-- ACTIVITY --
Below are records to write out again, exactly as they read.

-- EXCERPTED DATA --
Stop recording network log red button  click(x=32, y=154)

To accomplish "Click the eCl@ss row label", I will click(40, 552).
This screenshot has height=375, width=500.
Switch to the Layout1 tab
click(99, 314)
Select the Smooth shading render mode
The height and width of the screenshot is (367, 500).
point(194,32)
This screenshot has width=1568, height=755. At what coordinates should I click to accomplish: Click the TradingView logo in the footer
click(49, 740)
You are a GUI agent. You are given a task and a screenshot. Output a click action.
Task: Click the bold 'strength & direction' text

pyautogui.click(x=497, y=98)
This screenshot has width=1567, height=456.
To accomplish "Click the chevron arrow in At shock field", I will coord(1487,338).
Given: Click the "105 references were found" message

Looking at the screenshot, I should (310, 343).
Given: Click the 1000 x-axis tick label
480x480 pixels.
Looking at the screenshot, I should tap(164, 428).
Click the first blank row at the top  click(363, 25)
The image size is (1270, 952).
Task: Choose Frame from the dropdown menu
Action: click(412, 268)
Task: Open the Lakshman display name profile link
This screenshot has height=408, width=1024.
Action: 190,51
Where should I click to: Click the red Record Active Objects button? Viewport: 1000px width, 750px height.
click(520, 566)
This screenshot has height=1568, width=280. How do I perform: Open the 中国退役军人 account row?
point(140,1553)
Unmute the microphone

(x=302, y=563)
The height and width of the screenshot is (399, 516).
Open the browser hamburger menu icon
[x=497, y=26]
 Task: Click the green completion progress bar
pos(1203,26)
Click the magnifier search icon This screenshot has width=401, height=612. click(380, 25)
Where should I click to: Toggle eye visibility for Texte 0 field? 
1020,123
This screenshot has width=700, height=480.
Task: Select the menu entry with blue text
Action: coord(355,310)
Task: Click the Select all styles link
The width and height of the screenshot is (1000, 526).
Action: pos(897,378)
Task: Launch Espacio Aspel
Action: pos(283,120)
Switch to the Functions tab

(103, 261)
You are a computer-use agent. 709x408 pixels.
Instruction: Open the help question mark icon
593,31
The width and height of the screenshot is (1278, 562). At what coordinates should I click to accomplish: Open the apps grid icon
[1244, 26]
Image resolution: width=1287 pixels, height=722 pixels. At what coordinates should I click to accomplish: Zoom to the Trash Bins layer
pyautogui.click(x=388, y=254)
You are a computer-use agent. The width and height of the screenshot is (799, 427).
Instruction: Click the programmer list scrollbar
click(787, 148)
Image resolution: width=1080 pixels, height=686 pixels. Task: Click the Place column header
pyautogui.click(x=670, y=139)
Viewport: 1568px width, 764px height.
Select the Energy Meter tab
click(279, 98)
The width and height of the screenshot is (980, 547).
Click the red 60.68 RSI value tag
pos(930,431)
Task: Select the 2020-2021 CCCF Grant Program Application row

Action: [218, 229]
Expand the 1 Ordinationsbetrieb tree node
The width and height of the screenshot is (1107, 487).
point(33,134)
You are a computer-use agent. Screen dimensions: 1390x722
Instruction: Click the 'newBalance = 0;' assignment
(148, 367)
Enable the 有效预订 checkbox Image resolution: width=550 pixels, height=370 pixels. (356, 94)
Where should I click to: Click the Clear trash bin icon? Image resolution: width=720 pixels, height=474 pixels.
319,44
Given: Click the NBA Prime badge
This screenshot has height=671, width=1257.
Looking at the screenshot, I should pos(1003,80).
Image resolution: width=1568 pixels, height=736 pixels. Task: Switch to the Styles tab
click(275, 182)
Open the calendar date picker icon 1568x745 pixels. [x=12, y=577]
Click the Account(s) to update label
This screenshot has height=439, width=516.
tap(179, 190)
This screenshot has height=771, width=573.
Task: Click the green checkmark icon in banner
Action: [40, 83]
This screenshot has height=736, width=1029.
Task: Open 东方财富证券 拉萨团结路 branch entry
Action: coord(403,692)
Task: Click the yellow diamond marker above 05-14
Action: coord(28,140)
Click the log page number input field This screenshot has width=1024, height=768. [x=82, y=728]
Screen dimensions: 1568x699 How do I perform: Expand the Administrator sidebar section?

-- FINISHED TASK --
Stop recording network log red button  click(x=32, y=154)

To accomplish "Click the eCl@ss row label", I will click(40, 552).
This screenshot has height=375, width=500.
Switch to the Layout1 tab
click(99, 314)
Select the Smooth shading render mode
The height and width of the screenshot is (367, 500).
point(194,32)
This screenshot has width=1568, height=755. At what coordinates should I click to accomplish: Click the TradingView logo in the footer
click(49, 740)
You are a GUI agent. You are given a task and a screenshot. Output a click action.
Task: Click the bold 'strength & direction' text

pyautogui.click(x=497, y=98)
This screenshot has width=1567, height=456.
To accomplish "Click the chevron arrow in At shock field", I will coord(1487,338).
Given: Click the "105 references were found" message

Looking at the screenshot, I should (310, 343).
Given: Click the 1000 x-axis tick label
480x480 pixels.
Looking at the screenshot, I should tap(164, 428).
Click the first blank row at the top  click(363, 25)
The image size is (1270, 952).
Task: Choose Frame from the dropdown menu
Action: click(412, 268)
Task: Open the Lakshman display name profile link
This screenshot has height=408, width=1024.
Action: 190,51
Where should I click to: Click the red Record Active Objects button? Viewport: 1000px width, 750px height.
click(520, 566)
This screenshot has height=1568, width=280. How do I perform: Open the 中国退役军人 account row?
point(140,1553)
Unmute the microphone

(x=302, y=563)
The height and width of the screenshot is (399, 516).
Open the browser hamburger menu icon
[x=497, y=26]
 Task: Click the green completion progress bar
pos(1203,26)
Click the magnifier search icon This screenshot has width=401, height=612. click(380, 25)
Where should I click to: Toggle eye visibility for Texte 0 field? 
1020,123
This screenshot has width=700, height=480.
Task: Select the menu entry with blue text
Action: coord(355,310)
Task: Click the Select all styles link
The width and height of the screenshot is (1000, 526).
Action: pos(897,378)
Task: Launch Espacio Aspel
Action: pos(283,120)
Switch to the Functions tab

(103, 261)
You are a computer-use agent. 709x408 pixels.
Instruction: Open the help question mark icon
593,31
The width and height of the screenshot is (1278, 562). At what coordinates should I click to accomplish: Open the apps grid icon
[1244, 26]
Image resolution: width=1287 pixels, height=722 pixels. At what coordinates should I click to accomplish: Zoom to the Trash Bins layer
pyautogui.click(x=388, y=254)
You are a computer-use agent. The width and height of the screenshot is (799, 427).
Instruction: Click the programmer list scrollbar
click(787, 148)
Image resolution: width=1080 pixels, height=686 pixels. Task: Click the Place column header
pyautogui.click(x=670, y=139)
Viewport: 1568px width, 764px height.
Select the Energy Meter tab
click(279, 98)
The width and height of the screenshot is (980, 547).
Click the red 60.68 RSI value tag
pos(930,431)
Task: Select the 2020-2021 CCCF Grant Program Application row

Action: [218, 229]
Expand the 1 Ordinationsbetrieb tree node
The width and height of the screenshot is (1107, 487).
point(33,134)
You are a computer-use agent. Screen dimensions: 1390x722
Instruction: Click the 'newBalance = 0;' assignment
(148, 367)
Enable the 有效预订 checkbox Image resolution: width=550 pixels, height=370 pixels. (356, 94)
Where should I click to: Click the Clear trash bin icon? Image resolution: width=720 pixels, height=474 pixels.
319,44
Given: Click the NBA Prime badge
This screenshot has height=671, width=1257.
Looking at the screenshot, I should pos(1003,80).
Image resolution: width=1568 pixels, height=736 pixels. Task: Switch to the Styles tab
click(275, 182)
Open the calendar date picker icon 1568x745 pixels. [x=12, y=577]
Click the Account(s) to update label
This screenshot has height=439, width=516.
tap(179, 190)
This screenshot has height=771, width=573.
Task: Click the green checkmark icon in banner
Action: [40, 83]
This screenshot has height=736, width=1029.
Task: Open 东方财富证券 拉萨团结路 branch entry
Action: coord(403,692)
Task: Click the yellow diamond marker above 05-14
Action: coord(28,140)
Click the log page number input field This screenshot has width=1024, height=768. [x=82, y=728]
Screen dimensions: 1568x699 How do I perform: Expand the Administrator sidebar section?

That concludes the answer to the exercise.